Abaixo, um comparativo técnico entre os produtores do Brasil, EUA, União Europeia, Argentina, China e Índia, considerando os principais aspectos que definem a viabilidade econômica de uma atividade rural: 🔹 1. Competitividade Global
Brasil: Alta natural, baixa institucional, EUA: Muito alta, Europa: Alta com apoio, Argentina: Média e volátil, China: Alta por apoio estatal, Índia: Alta por volume e subsídio
🔹 2. Produtividade Média (grãos)
Brasil: 3,4 ton/ha, EUA: 3,3 ton/ha, Europa: 2,8 ton/ha, Argentina: 2,7 ton/ha, China: 2,0 a 2,5 ton/ha, Índia: 1,5 a 2,0 ton/ha
🔹 3. Carga Tributária na Produção
Brasil: Até 38%, EUA: Baixa, Europa: Baixa, Argentina: Moderada, China: Baixa, Índia: Muito baixa
🔹 4. Custo do Crédito Rural (ao ano)
Brasil: 14% a 22%, EUA: 2% a 5%, Europa: 1% a 3%, Argentina: 8% a 12%, China: 2% a 5%, Índia: 4% a 7%
🔹 5. Margem Líquida Média (grãos)
Brasil: de -R$ 3.000 a +R$ 500/ha, EUA: US$ 400 a 600/ha, Europa: €300 a €450/ha, Argentina: US$ 100 a 300/ha, China: Baixa, mas protegida, Índia: Baixa, mas garantida
🔹 6. Endividamento
Brasil: Alto e crescente, EUA: Controlado, Europa: Baixo, Argentina: Alto, China: Controlado pelo Estado, Índia: Elevado, com perdões frequentes
🔹 7. Apoio Governamental
Brasil: Fraco e ineficiente, EUA: Forte e estável, Europa: Altíssimo (PAC), Argentina: Instável, China: Fortíssimo (compra e controle), Índia: Intenso (subsídio + perdão)
🔹 8. Potencial Produtivo (clima e solo)
Brasil: Altíssimo, EUA: Alto, Europa: Médio, Argentina: Alto, China: Médio, Índia: Médio.

Análise Técnica
• O Brasil é o único entre os grandes produtores globais que possui altíssimo potencial e produtividade tropical, mas vive em condição de insegurança institucional.

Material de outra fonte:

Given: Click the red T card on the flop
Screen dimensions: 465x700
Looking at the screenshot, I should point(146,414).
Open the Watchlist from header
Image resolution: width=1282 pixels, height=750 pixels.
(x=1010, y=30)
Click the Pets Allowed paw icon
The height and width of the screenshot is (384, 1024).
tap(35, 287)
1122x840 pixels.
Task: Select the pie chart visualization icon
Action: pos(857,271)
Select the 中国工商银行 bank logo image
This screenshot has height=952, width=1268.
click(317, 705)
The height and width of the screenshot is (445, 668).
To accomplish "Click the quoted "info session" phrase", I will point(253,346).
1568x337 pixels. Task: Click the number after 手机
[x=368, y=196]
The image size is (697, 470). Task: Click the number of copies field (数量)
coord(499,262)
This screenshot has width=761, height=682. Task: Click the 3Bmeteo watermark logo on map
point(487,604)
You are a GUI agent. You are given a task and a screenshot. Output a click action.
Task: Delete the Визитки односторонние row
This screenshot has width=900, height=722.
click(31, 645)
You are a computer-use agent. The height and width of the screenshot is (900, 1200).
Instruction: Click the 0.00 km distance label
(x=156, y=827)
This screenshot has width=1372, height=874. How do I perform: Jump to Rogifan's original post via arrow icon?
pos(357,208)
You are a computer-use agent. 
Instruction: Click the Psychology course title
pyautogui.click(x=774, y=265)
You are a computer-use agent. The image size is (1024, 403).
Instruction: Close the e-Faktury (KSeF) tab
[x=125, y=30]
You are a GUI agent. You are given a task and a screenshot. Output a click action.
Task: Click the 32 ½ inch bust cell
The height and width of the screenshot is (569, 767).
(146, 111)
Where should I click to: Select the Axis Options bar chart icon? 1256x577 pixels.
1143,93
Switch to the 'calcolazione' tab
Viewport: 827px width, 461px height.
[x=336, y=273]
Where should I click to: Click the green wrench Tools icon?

• Enquanto Estados Unidos, União Europeia, China e Índia oferecem crédito subsidiado, garantias de renda mínima e suporte em caso de perdas, o produtor brasileiro arca com todos os riscos sozinho.
• Mesmo com menor produtividade, produtores indianos e chineses sobrevivem melhor porque recebem apoio direto do Estado.
• Nos EUA e Europa, o produtor é visto como ativo estratégico — o que justifica bilhões em subsídios e renúncias fiscais todos os anos.
• Na Argentina, a competitividade é comprometida pelo câmbio e impostos de exportação, mas mesmo assim o produtor ainda encontra mais apoio do que no Brasil em alguns ciclos.
“Na Índia e na China, o Estado protege o produtor. Nos EUA e na Europa, ele é tratado como ativo estratégico. No Brasil, ele é tratado como problema fiscal.”

Conclusão
O produtor rural brasileiro não é menos competente. Ele é menos protegido, menos financiado e menos reconhecido. O que falta no Brasil não é produtividade, é política agrícola séria.
Se nada for feito, perderemos nossa maior vantagem competitiva: quem ainda insiste em alimentar o país.